Unwind by Neal Shusterman
My rating: 4 of 5 stars
Unwind is a horrifying dystopian novel that you just can’t look away from. In a near future, the pro-choice and pro-life camps have come to a head and neither side can be satisfied. As a result, a devastating war breaks out and the only way to stop it is to come up with a solution that will satisfy both sides, or neither – the result is an utterly horrifying decision: “Life is inviolable from the moment of conception until age thirteen. Between the ages of thirteen and eighteen, however, parents can have their child “unwound,” whereby all of the child’s organs are transplanted into different donors, so life doesn’t technically end.” Essentially, if parents decide they no longer want their teens, then they can be removed from their lives.

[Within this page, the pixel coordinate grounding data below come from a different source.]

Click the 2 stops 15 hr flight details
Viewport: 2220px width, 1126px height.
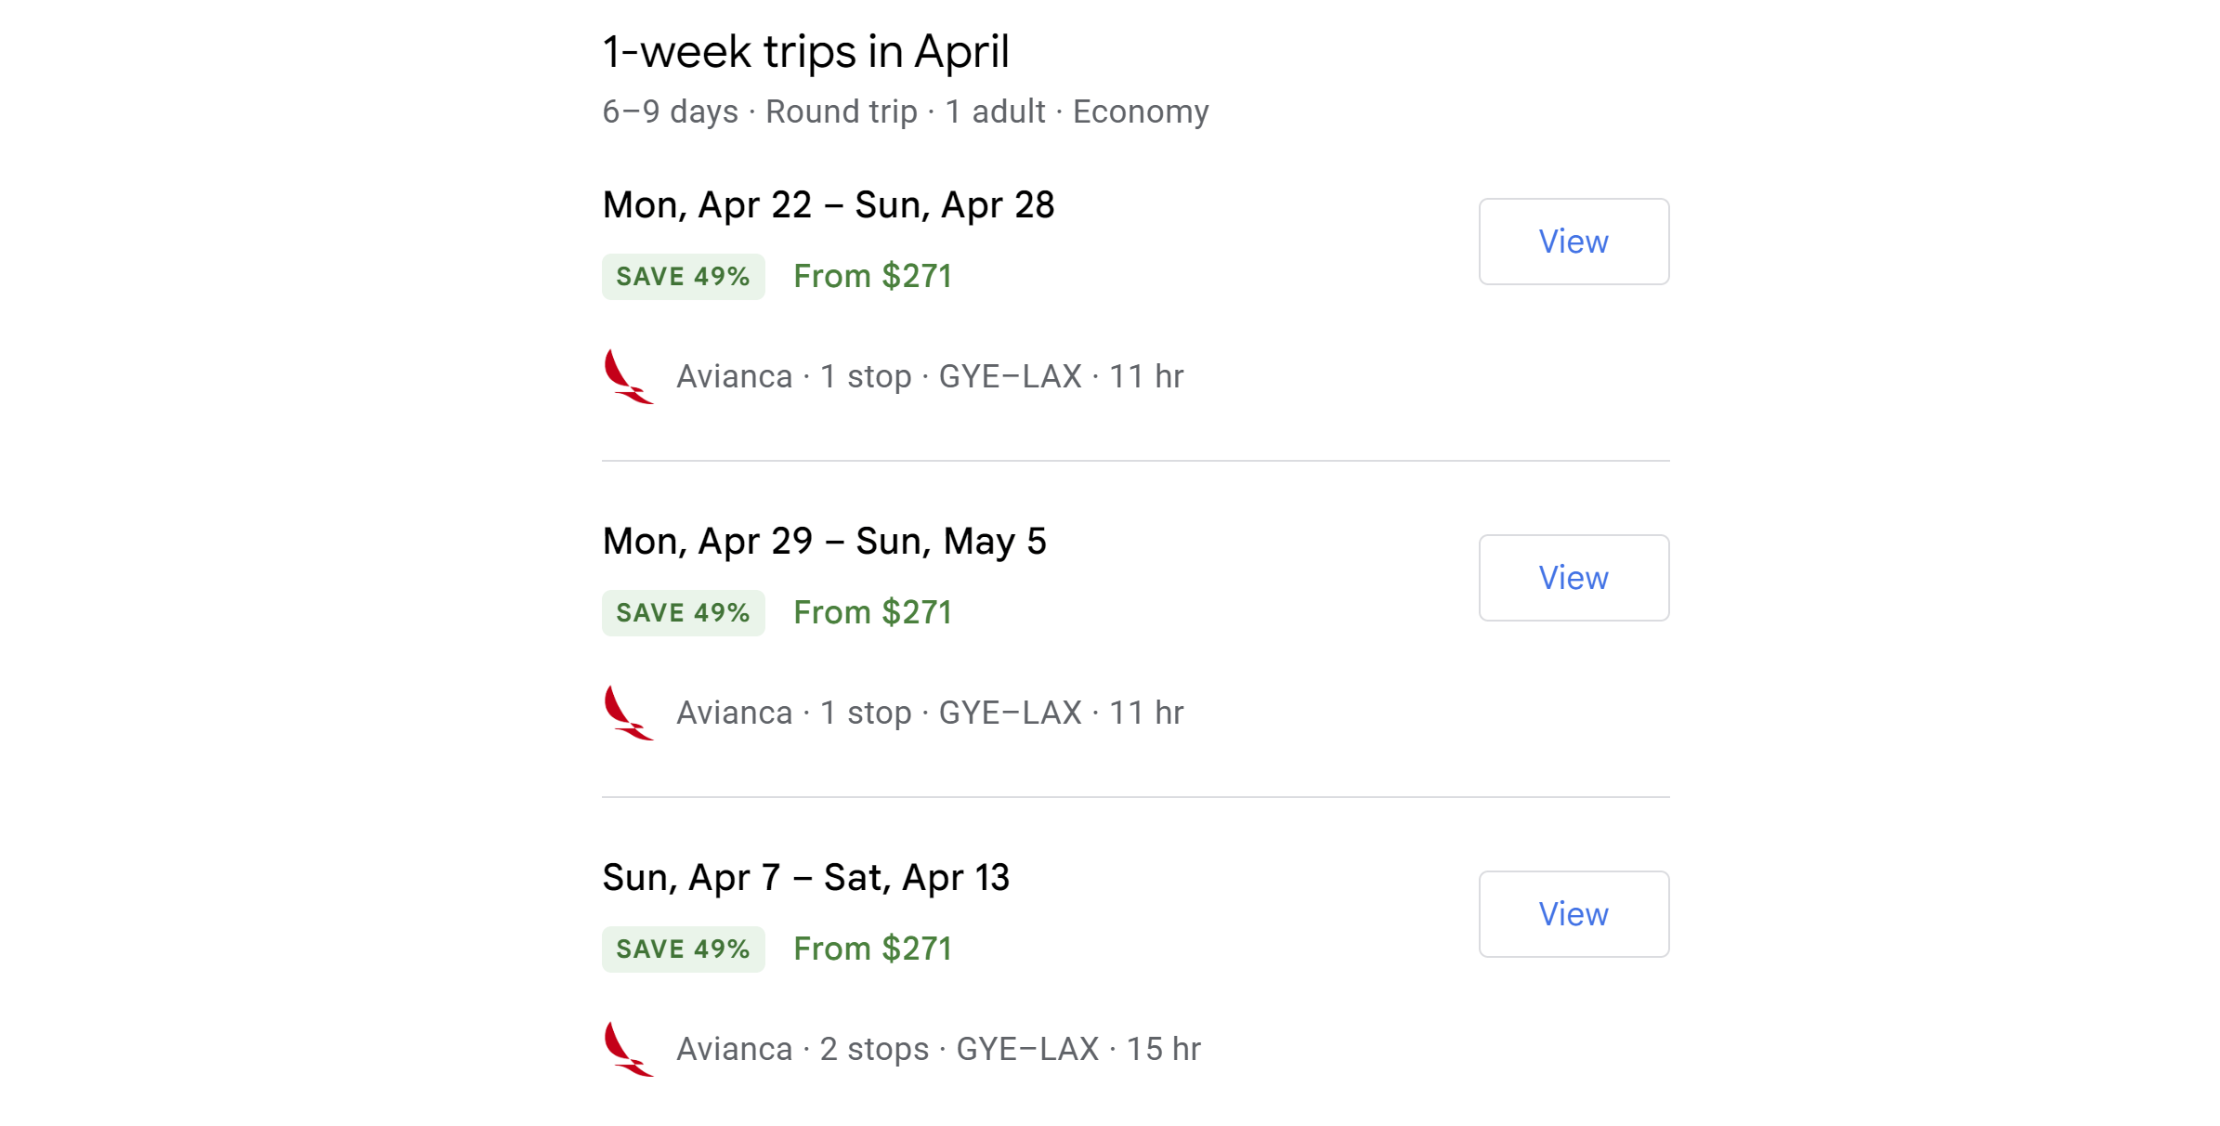[938, 1050]
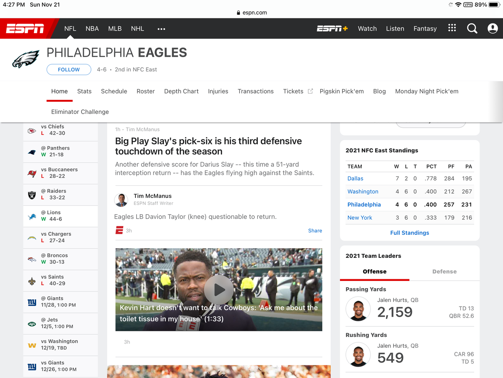Expand the more sports ellipsis menu
The height and width of the screenshot is (378, 503).
pyautogui.click(x=161, y=29)
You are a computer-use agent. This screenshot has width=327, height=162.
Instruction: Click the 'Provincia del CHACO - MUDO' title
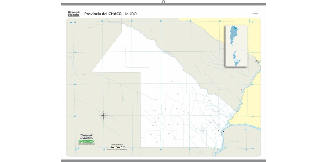tap(110, 14)
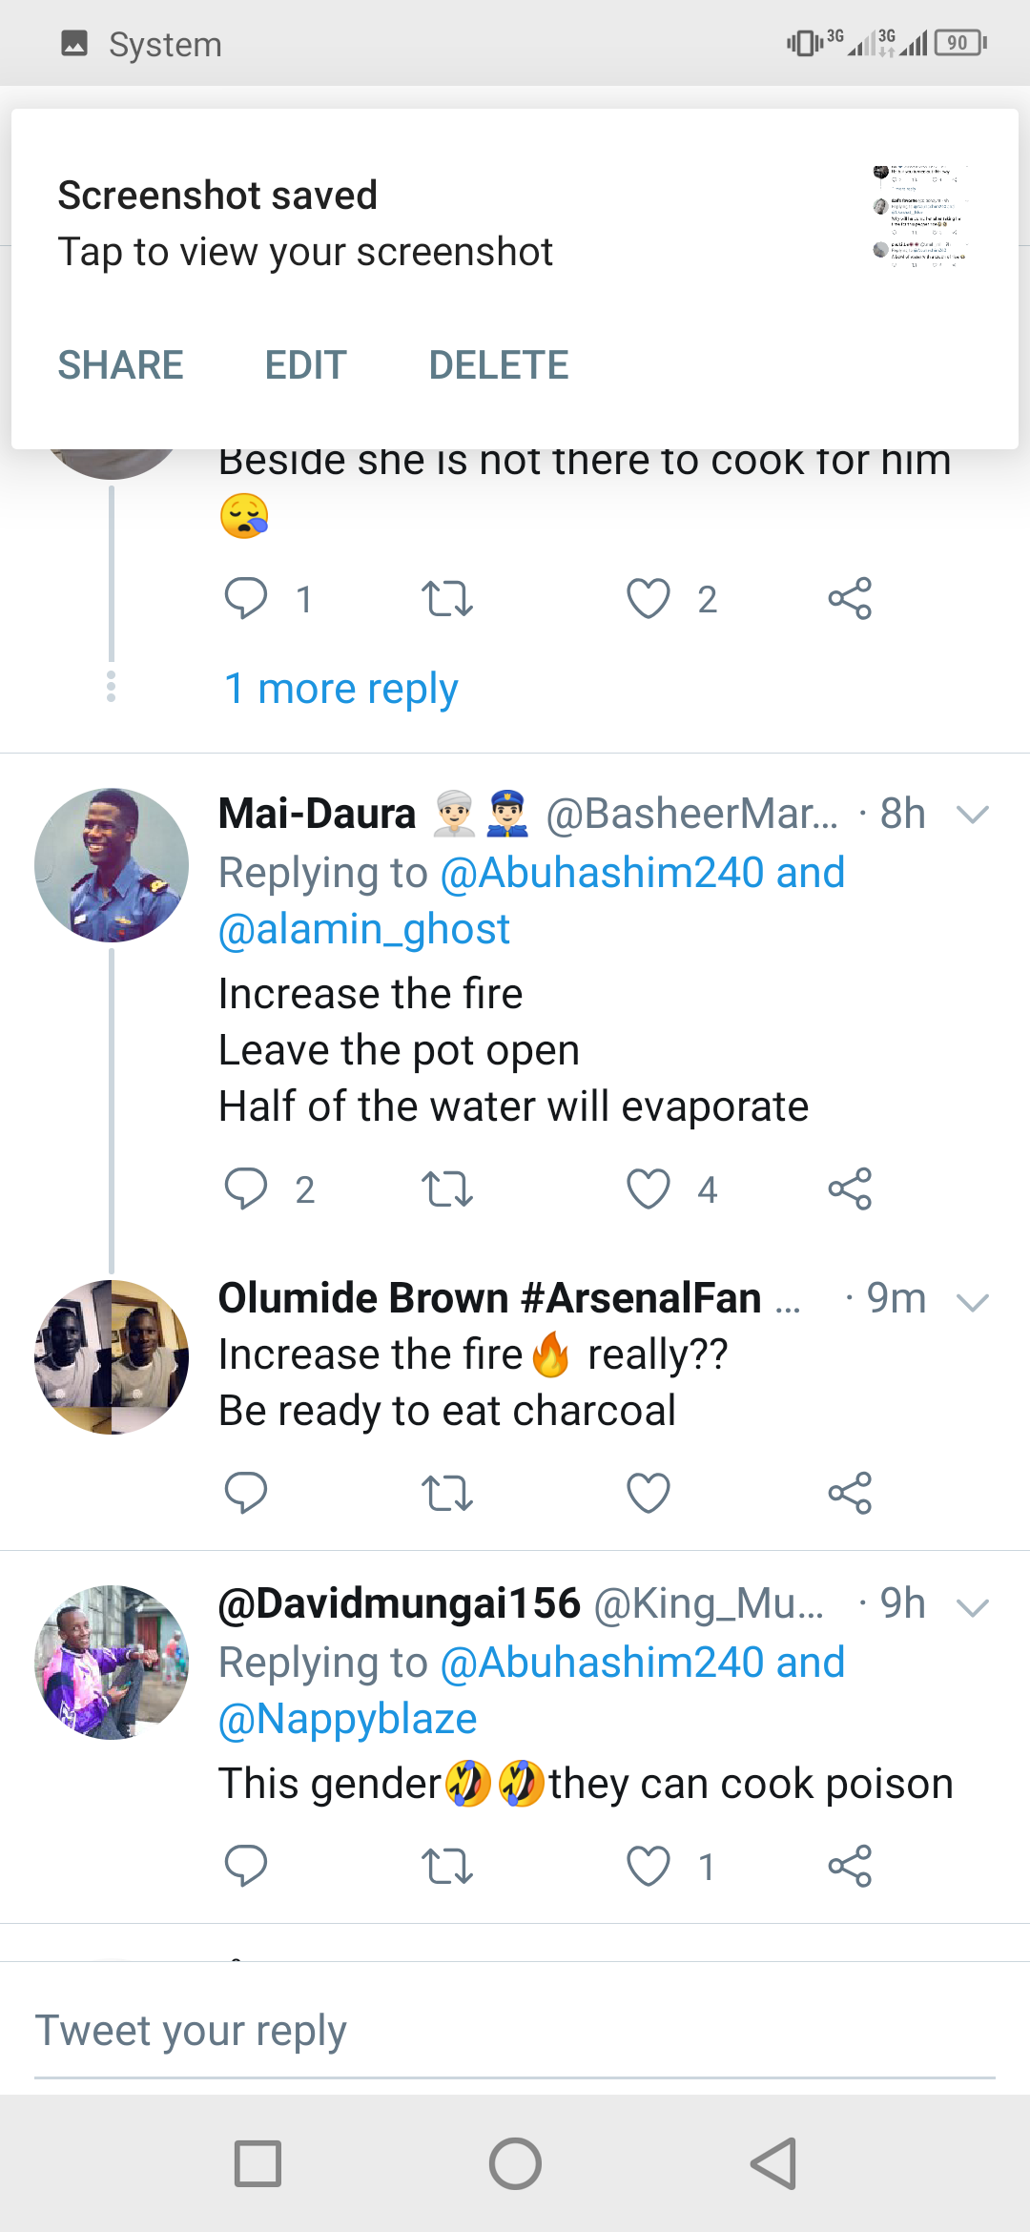
Task: Retweet Mai-Daura's 'Increase the fire' tweet
Action: [x=446, y=1189]
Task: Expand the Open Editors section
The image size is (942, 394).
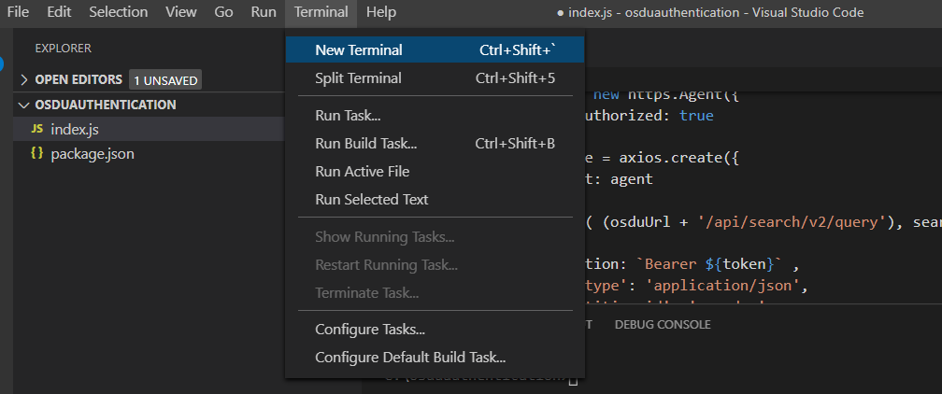Action: [x=24, y=79]
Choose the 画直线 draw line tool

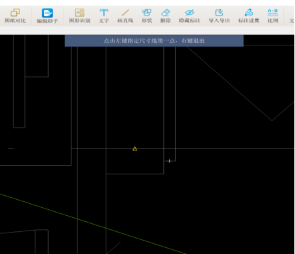pyautogui.click(x=125, y=16)
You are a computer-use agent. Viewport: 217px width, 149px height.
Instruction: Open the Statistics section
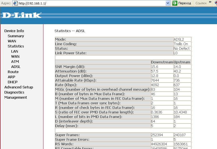[x=16, y=46]
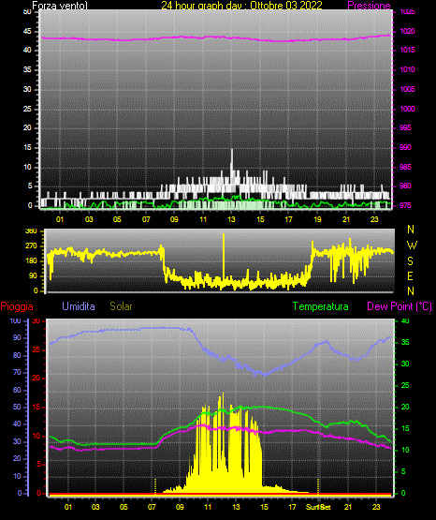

Since it’s a form of incredibly effective organ donation (99.4% of them is being used for other people), they don’t technically die and go on to help other people in a newly divided state.
We are introduced to three main characters: Connor, Risa, and Levi. Connor was a decent student, but prone to outbursts of aggression and troublemaking that eventually caused his parents to decide to unwind him. Risa was a ward of the state and gifted piano player, but not gifted enough to save her from being unwound when the home was faced with budget cuts. Levi was a tithe, chosen by his family specifically to be unwound as part of their religious beliefs. They each bring a different perspective to the story and lens through which to experience this new world. While I feel for Levi and his struggles, he was my least favourite of the three main characters and I wasn’t particularly interested in his storyline when he had been separated from Connor and Risa.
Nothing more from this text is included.